----- EXTRAIT

Pour Internews, l’Institut Panos et Policité, la disponibilité d’informations fiables est nécessaire pour mieux combattre l’épidémie du choléra. Dans une étude menée entre octobre et novembre 2022, les trois institutions ont évalué l’accès à l’information sur le choléra en Haïti au moyen d’une approche méthodologique privilégiant la collecte de rumeurs en ligne et des groupes de discussions avec des membres de la communautés, ainsi que l’exploitation des données démographiques et communautaires, des documents gouvernementaux, des ouvrages sur la communication et les médias, les plateformes de réseaux sociaux et des bases de données spécialisées sur les indicateurs des pays ».
Les Canaux privilégiés
La radio reste le canal le plus utilisé par les personnes interrogées pour s’informer sur le choléra. 39 % des répondants l’utilisent souvent tandis que 29,8% passent par leurs amis ou des membres de la famille. La plupart des répondants (39,8%) indiquent qu’ils s’informent quelques fois sur le choléra auprès de leurs proches.
D’autres types de canaux sont très peu utilisés pour s’informer sur le choléra : la presse écrite, les événements communautaires, YouTube et les applications de messagerie instantanée. 33% des participants à l’enquête déclarent s’informer via les agents de santé, les brochures informatives et à travers les écoles.

----------

__CONSIGNE__.
Indiquez si chacune des affirmations suivantes concorde avec l’extrait sur l’information autour du choléra en Haïti. Répondez par oui ou par non et citez mot pour mot le passage qui tranche.
(a) L’étude a été menée entre octobre et novembre 2022.
(b) YouTube fait partie des canaux les plus utilisés pour s’informer sur le choléra.
(c) 39 % des répondants utilisent souvent la radio pour s’informer sur le choléra.

----- DONNÉES FOURNIES

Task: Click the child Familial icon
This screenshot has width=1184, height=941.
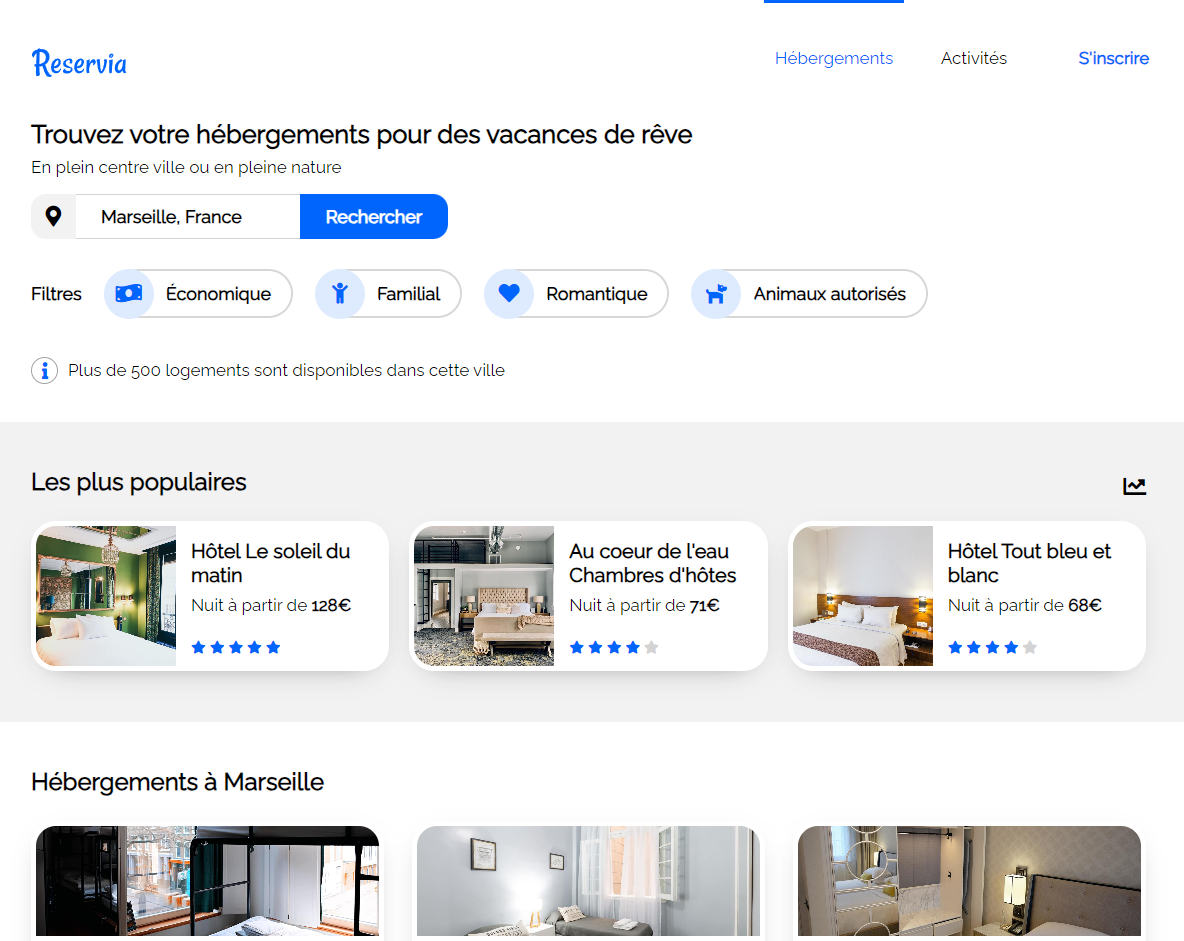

----------

__CORRIGÉ__.
(a) Oui : « Dans une étude menée entre octobre et novembre 2022 ».
(b) Non : « D’autres types de canaux sont très peu utilisés pour s’informer sur le choléra : la presse écrite, les événements communautaires, YouTube et les applications de messagerie instantanée. »
(c) Oui : « La radio reste le canal le plus utilisé par les personnes interrogées pour s’informer sur le choléra. 39 % des répondants l’utilisent souvent ».